Meyrick described this species as follows:

Male. — 11-12 mm. Head, palpi, and thorax pale ochreous. Antennae grey, notched at 1/8. Abdomen light grey, anal tuft whitish-ochreous. Legs grey, ringed with whitish-ochreous. Forewings elongate, narrow, costa gently arched, apex tolerably pointed, hindmargin slightly sinuate, rather strongly oblique; pale ochreous, somewhat suffused with deeper ochreous; a few fine scattered dark fuscous scales; a short leaden-metallic erect streak from anal angle, and a similar one before middle of hindmargin : cilia light ochreous, with an ill-defined blackish apical spot.

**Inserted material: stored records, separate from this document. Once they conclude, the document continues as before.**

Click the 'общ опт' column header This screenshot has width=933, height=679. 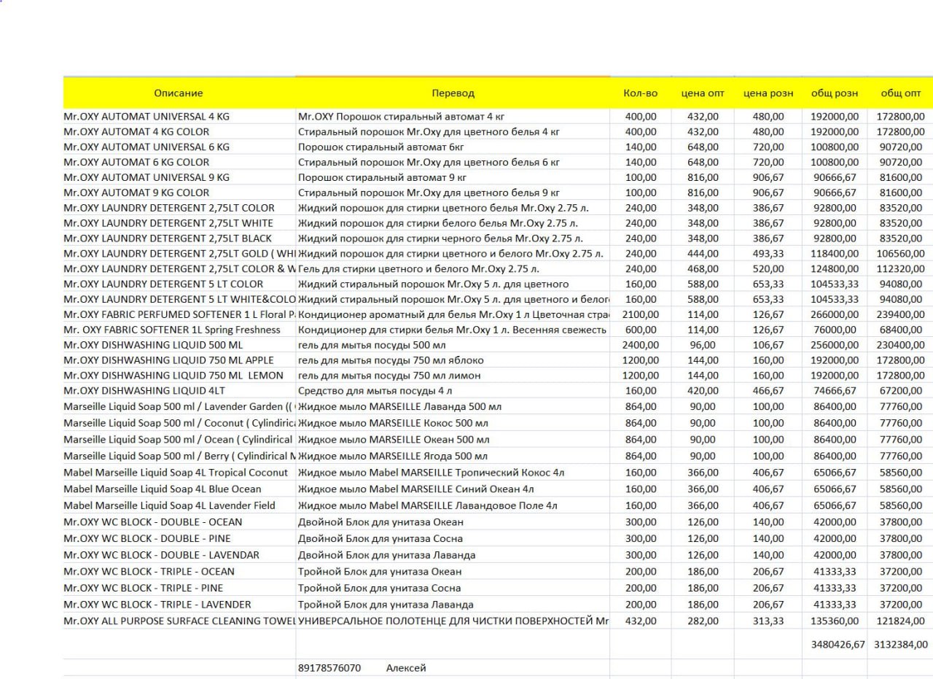[x=901, y=93]
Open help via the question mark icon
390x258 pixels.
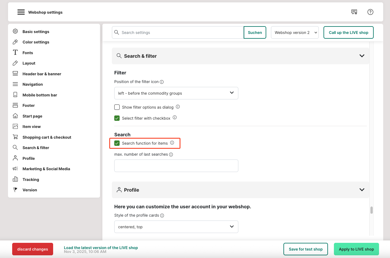[370, 12]
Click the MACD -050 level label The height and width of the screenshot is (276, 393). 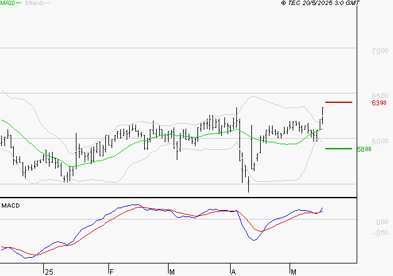[380, 233]
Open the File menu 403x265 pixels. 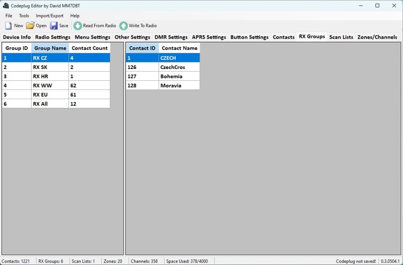click(x=9, y=16)
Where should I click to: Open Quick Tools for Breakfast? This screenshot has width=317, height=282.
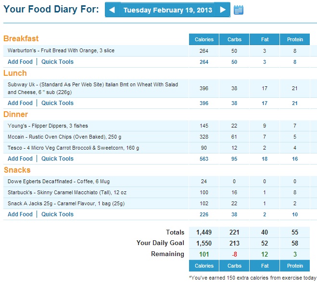click(x=57, y=62)
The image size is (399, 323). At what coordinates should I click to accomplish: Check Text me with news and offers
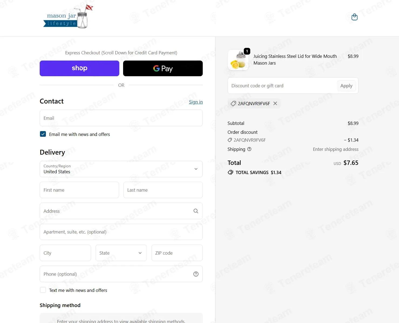click(43, 290)
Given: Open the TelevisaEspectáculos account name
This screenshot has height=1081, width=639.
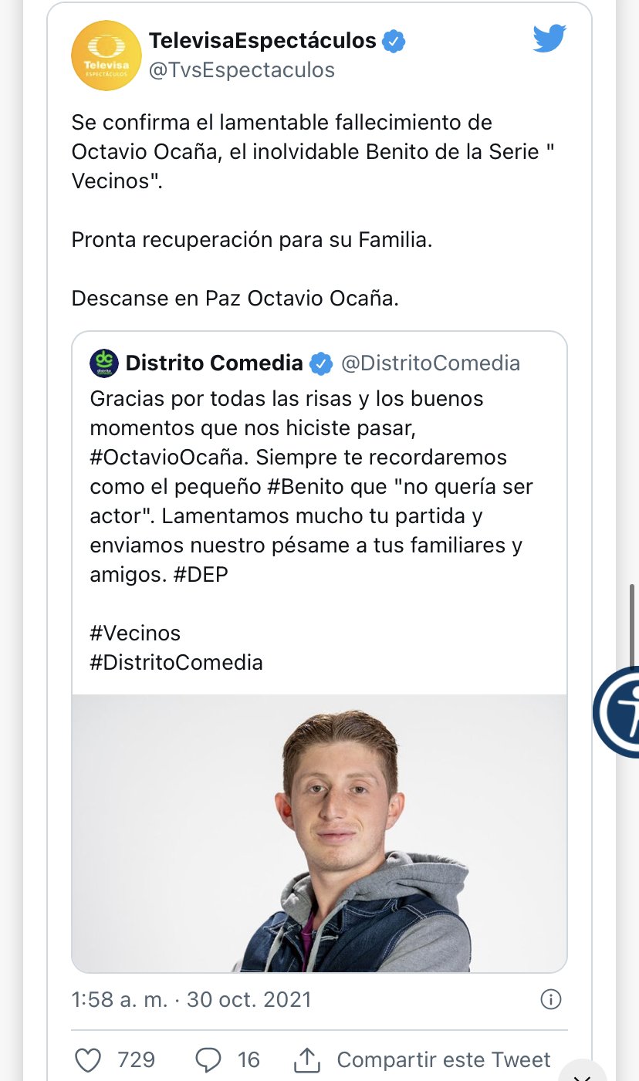Looking at the screenshot, I should coord(262,40).
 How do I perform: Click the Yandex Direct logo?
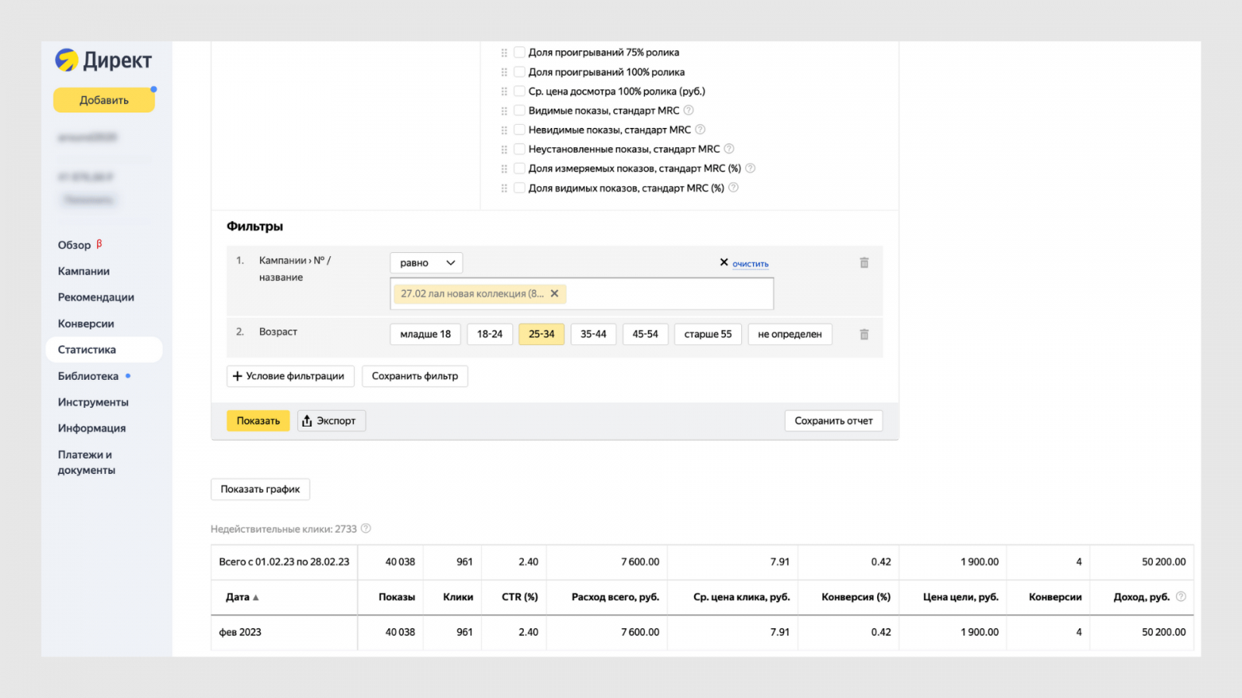click(103, 60)
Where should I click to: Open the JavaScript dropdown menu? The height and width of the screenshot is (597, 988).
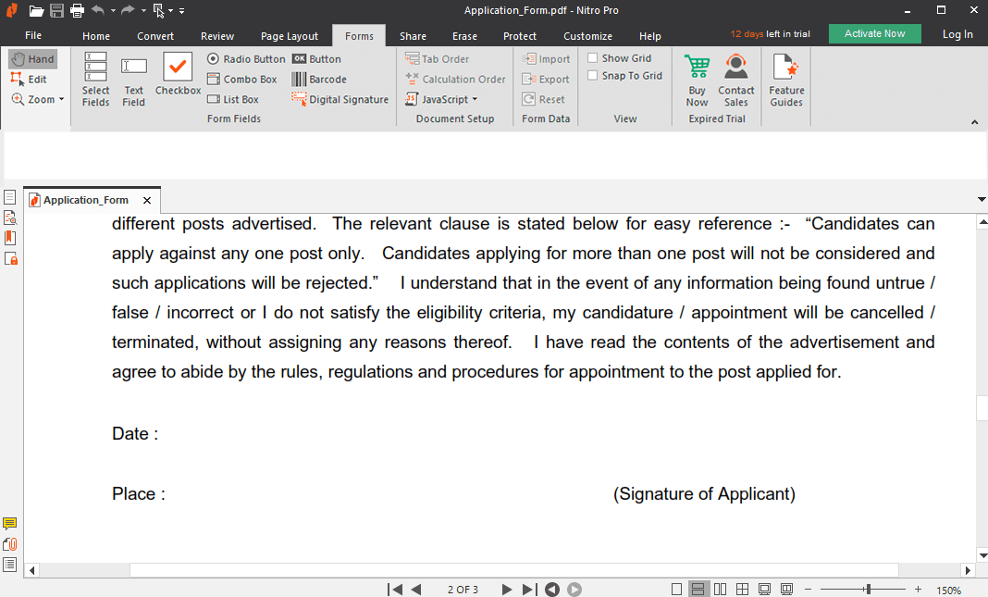pos(441,100)
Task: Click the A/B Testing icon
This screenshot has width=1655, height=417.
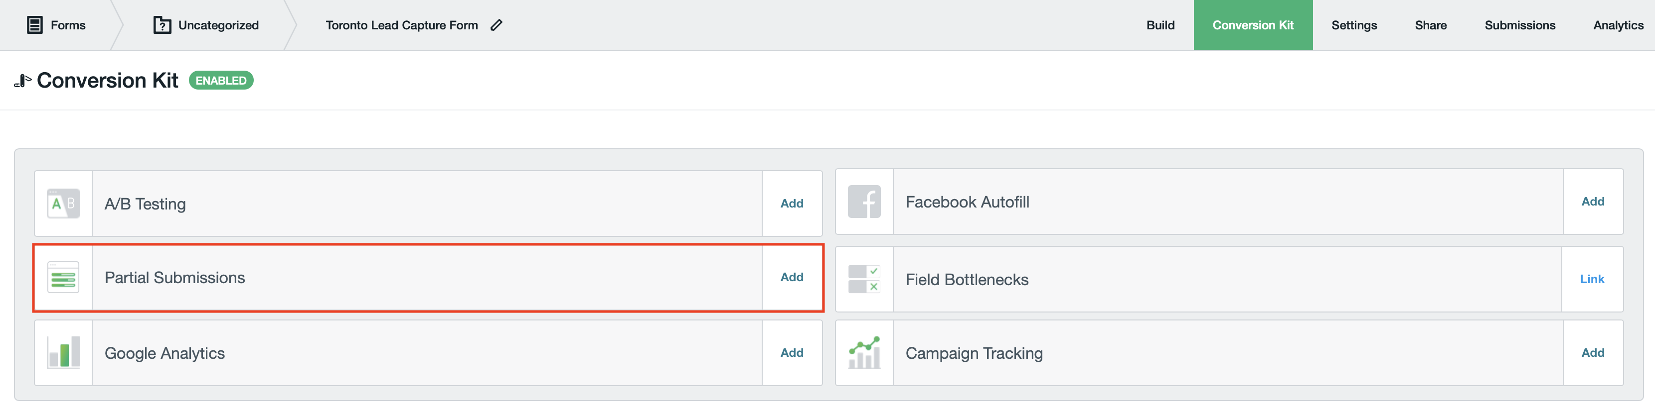Action: (63, 203)
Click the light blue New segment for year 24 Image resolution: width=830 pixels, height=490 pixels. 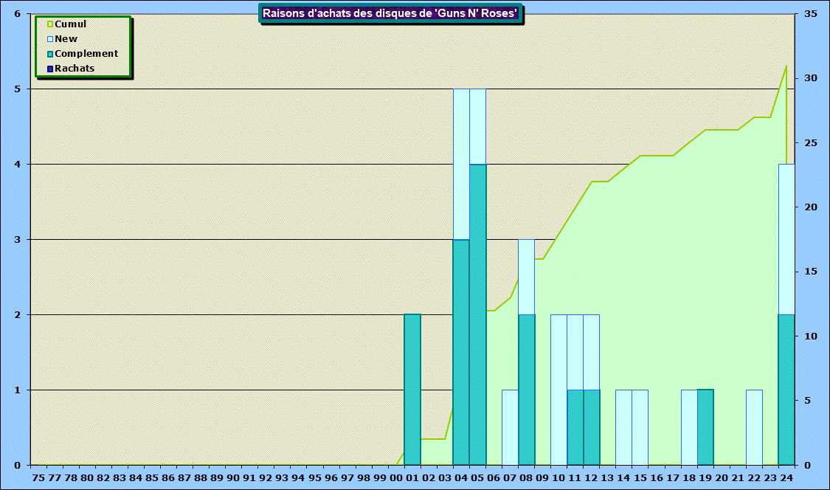(786, 239)
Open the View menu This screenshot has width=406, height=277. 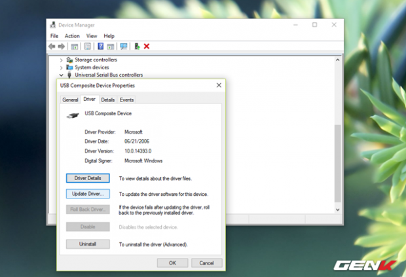[92, 36]
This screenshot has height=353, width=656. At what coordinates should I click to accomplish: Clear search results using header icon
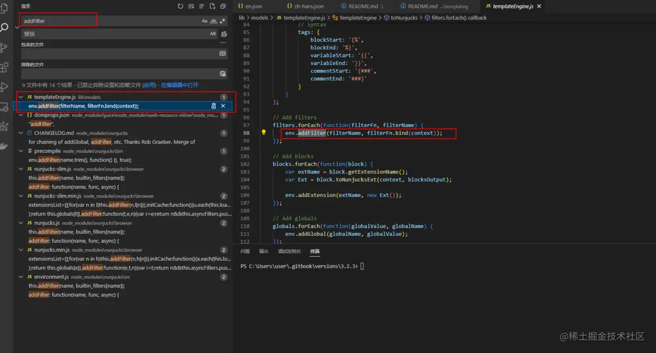click(191, 6)
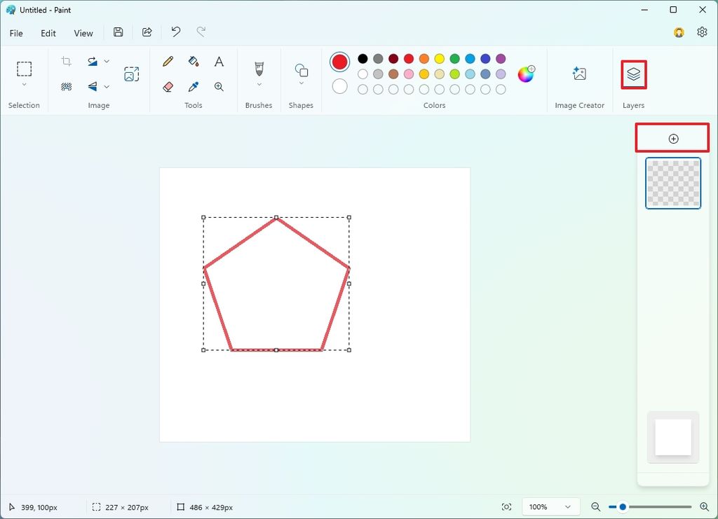Screen dimensions: 718x519
Task: Save the image using the save icon
Action: 118,32
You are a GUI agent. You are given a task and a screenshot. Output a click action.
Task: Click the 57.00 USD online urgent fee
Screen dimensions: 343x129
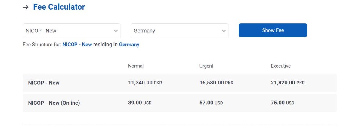(x=211, y=103)
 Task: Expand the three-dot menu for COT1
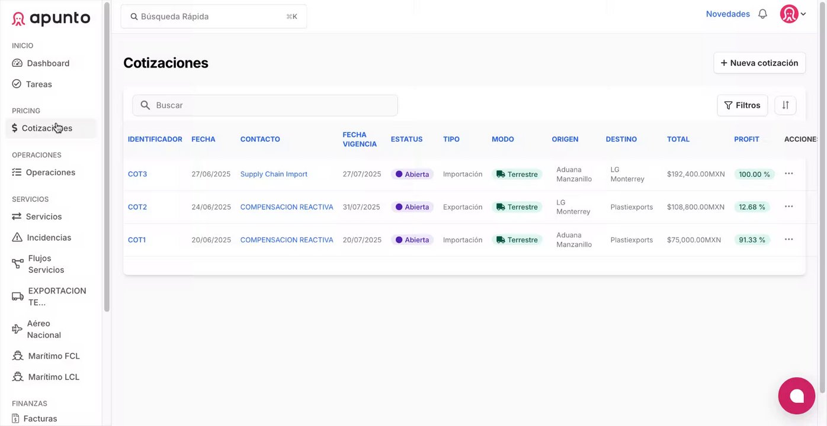[x=788, y=240]
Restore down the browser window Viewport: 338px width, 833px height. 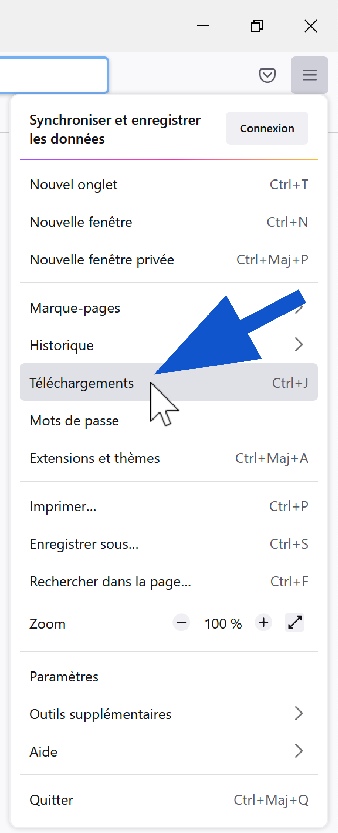(x=257, y=26)
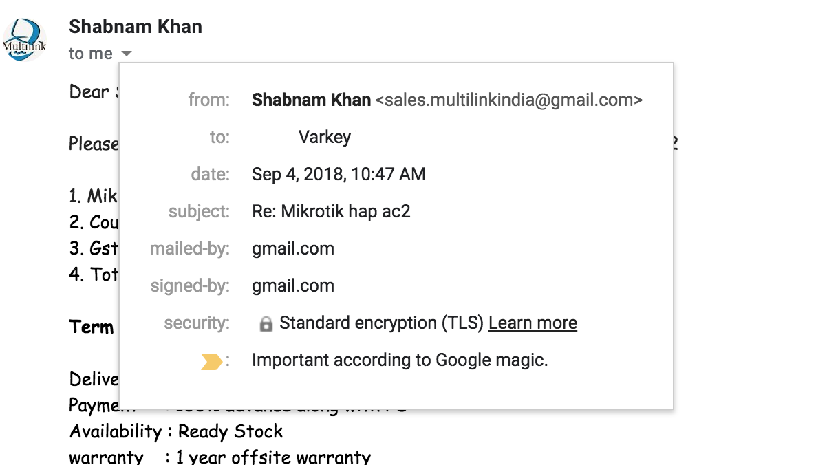The width and height of the screenshot is (838, 465).
Task: Click the encryption padlock icon
Action: click(266, 324)
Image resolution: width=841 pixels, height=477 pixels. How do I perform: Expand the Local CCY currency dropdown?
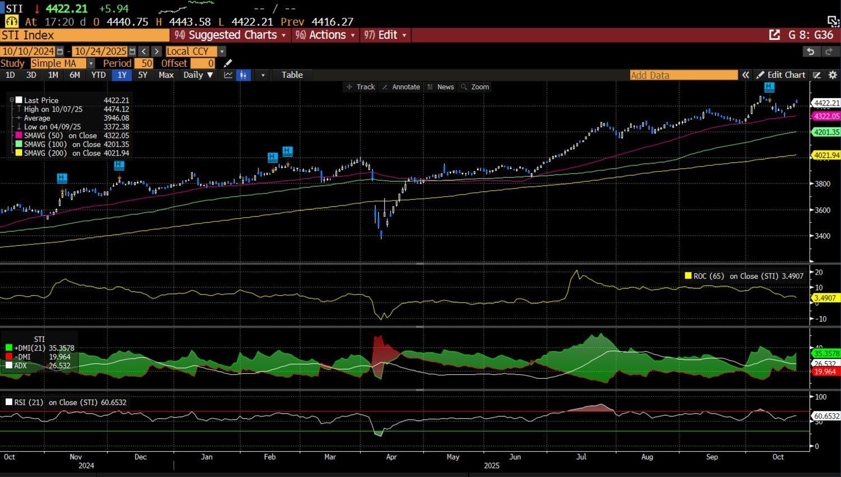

Hindwings grey, apex tinged with whitish-ochreous; cilia grey-whitish, with a cloudy darker line.

== Distribution ==
This species is endemic to New Zealand and is found in the northern parts of the North Island. This species is regarded as being relatively common in and around Auckland and has also been observed in Whangārei.

== Behaviour ==
The larvae of this species web together and feed on the emerging shoots of their host plant. Adults have been recorded on the wing in July and from November until February.

==Host species==
The larval hosts of this moth are species within the plant genus Leptospermum. Larvae of this species have also been successfully raised on the plant species Kunzea ericoides.